The fruit marketing and sales company, Vanguard International Group, Issaquah, WA, on May 31 shared the latest citrus estimate update from South Africa.
This report notes that two particularly interesting commodities have emerged in the industry.
Lemons have witnessed a significant surge in plantings over the past few years. Currently, there are approximately 20,000 acres of lemon trees in South Africa that are less than six years old, with approximately 4,300 acres of that falling into the category of being no more than four years old.
Also coming on in South Africa, are Mandarins, with more than 33,000 acres of Mandarin orchards that are no more than six years old. Of these, about 18,000 acres are four years or younger.
Overall in South Africa this season, all indications point to slightly larger fruit size for citrus. This is promising as the overall volume will not be negatively affected. Lemon packing began in late January, and over 9 million cartons have already left South African shores since then. The Eastern Cape is packing large lemon volumes and supply is good. As of the first week of May, grapefruit packing was 30% complete with 3.7 million cartons packed. The peak sizes for grapefruits range from 40 to 45 and 50. The packing process for Navels was initially slowed by higher-than-normal rains in Limpopo and Mpumalanga packing. Nevertheless, volume was to pick up quickly going into mid-May, with fruit sizing slightly larger compared to the 2022 crop.

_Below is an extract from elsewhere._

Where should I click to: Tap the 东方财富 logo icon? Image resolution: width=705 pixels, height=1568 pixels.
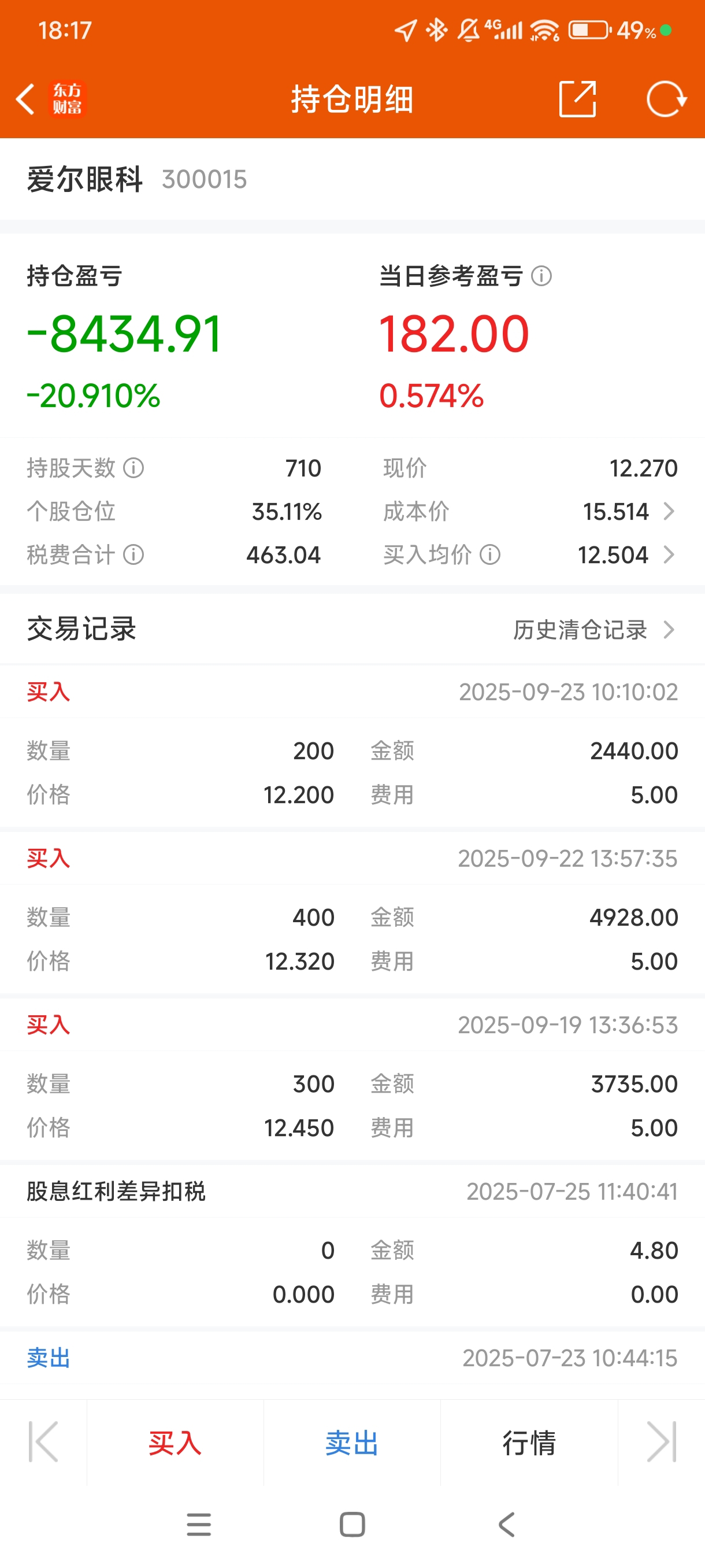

The first Turkey Valencias were to start in the last days of May, with the bulk volume becoming available from week 24 – June 11-17 - onwards. (“Turkey Valencia” is a type of Valencia that originated in Turkey, but its production is not limited there today.) Valencia size is expected to be ideal for markets seeking larger fruit; however, this may create a shortage for markets in areas such as Bangladesh, Malaysia, and Singapore. As for Midnights, the earliest start is projected for the last week of June, with bulk volumes anticipated in mid-July.
From a marketing perspective, the prevalent issues of inflation and the rising cost of living are particularly impacting European demand, which in turn affects the buying power of consumers.
On the logistics front, there are concerns regarding exports to the EU during the peak of the orange season due to the new cold treatment regulations. These shifts will put immense strain on all aspects of the logistical infrastructure. Cold storage space will be in high demand, and the electricity situation in South Africa will make meeting these demands extremely challenging.
Over the next five years, expectations in South Africa are for significant growth in soft citrus and lemon production. Valencia oranges are expected to continue with normal growth, but there is an anticipated decline in grapefruit and more traditional Navel oranges.
Vanguard
Founded in 1991, Vanguard International has been marketing and selling fresh fruits and vegetables in Asia and the Middle East for over 25 years, operating offices internationally in Chile, China, Indonesia, Malaysia, Peru, Spain, Taiwan, South Africa, and the United States.